A cavaleira Sónia Matias talvez tenha merecido o tributo. Mas o que se encenou naquele dia não foi um tributo, foi um número, uma peça improvisada onde os atores secundários se moveram com a disciplina de figurantes treinados. Não estavam lá os representantes do povo. Estavam lá as peças do xadrez privado. Uma chefe de divisão, não em nome do serviço público, mas da fidelidade pessoal — Elza Gonçalves, acumula o papel de gestora de contas com o de aspirante à presidência da câmara, abençoada pela mão régia de Jacinto. E outra senhora, discretamente proprietária do terreno onde repousa uma fábrica de queijo presidencial.

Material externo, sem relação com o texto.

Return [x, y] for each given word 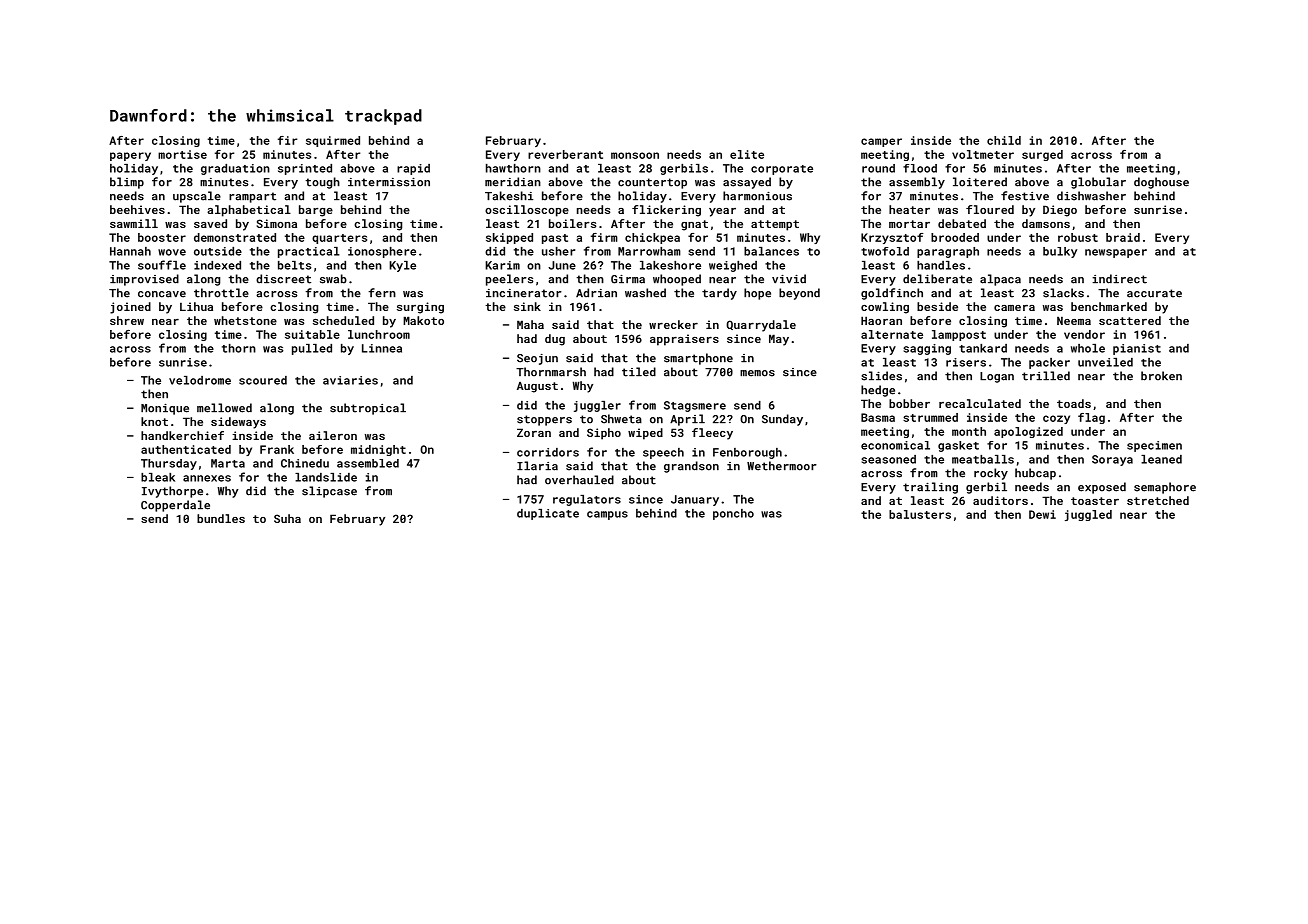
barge [316, 211]
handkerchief [182, 435]
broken [1161, 376]
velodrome [200, 380]
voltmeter [983, 154]
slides [881, 376]
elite [747, 154]
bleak [158, 477]
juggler [597, 406]
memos [757, 373]
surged [1042, 155]
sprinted [305, 169]
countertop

Ambas sorriram. Ambas estiveram onde deviam. Ambas não disseram nada, e disseram tudo.

Rosanas do Regime

Na peça de Rostand, Roxana é o ideal, a musa. Em Idanha, o ideal foi substituído pelo interesse. Não temos uma Roxana, temos duas Rosanas de conveniência.

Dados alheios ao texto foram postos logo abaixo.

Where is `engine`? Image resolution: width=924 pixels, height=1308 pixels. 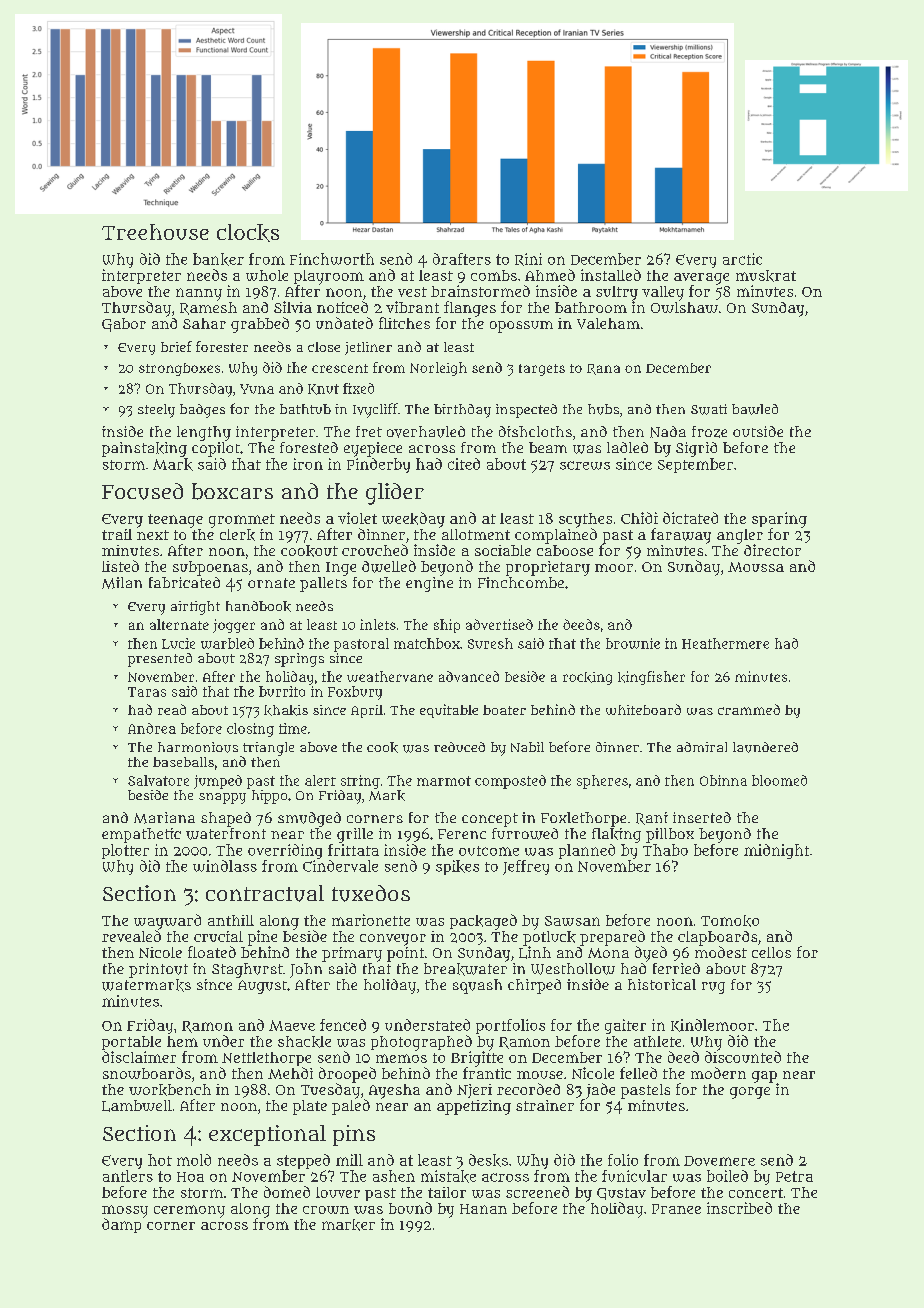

Elza Gonçalves, outrora sombra discreta das finanças municipais, agora rosto visível da sucessão socialista em Idanha, surge entre colunas e cortinas como uma personagem de tragicomédia: veste números, mas declama promessas. Aparece em todos os eventos ao lado do presidente, age não como servidora pública, mas como candidata assumida. Já não dirige orçamentos, dirige olhares. Já não presta contas, presta vassalagem. A outra senhora, discretamente ligada a interesses de bastidor, surge sempre que o teatro exige presença feminina para reforçar o argumento de uma gestão próxima do povo.

Mas ambas falam por outros. Ambas representam o que não são. Ambas existem apenas para sustentar a ilusão de que tudo é espontâneo, natural e legítimo.

A encenação exige rostos. E estas duas fornecem os rostos certos, nos momentos certos. Figurantes de um teatro onde a intriga é o argumento principal.

Bergerac e o Benjamim

Tal como Cyrano escrevia cartas de amor para Cristian encantar Roxana, também em Idanha se escreve um guião para ser declamado por herdeiros. E o jovem António Gaspar Moreira, filho do presidente Armindo Jacinto, começa a ganhar palco, palavra e presença.

Não foi por acaso que discursou na palestra “Tauromaquia na Raia Beirã”. Não foi coincidência que o tema lhe servisse de pedestal. E não é ingénuo o modo como o vemos participar em projetos e causas supostamente apartidárias, mas politicamente úteis. Fala-se em nome da cultura, mas escreve-se para o futuro.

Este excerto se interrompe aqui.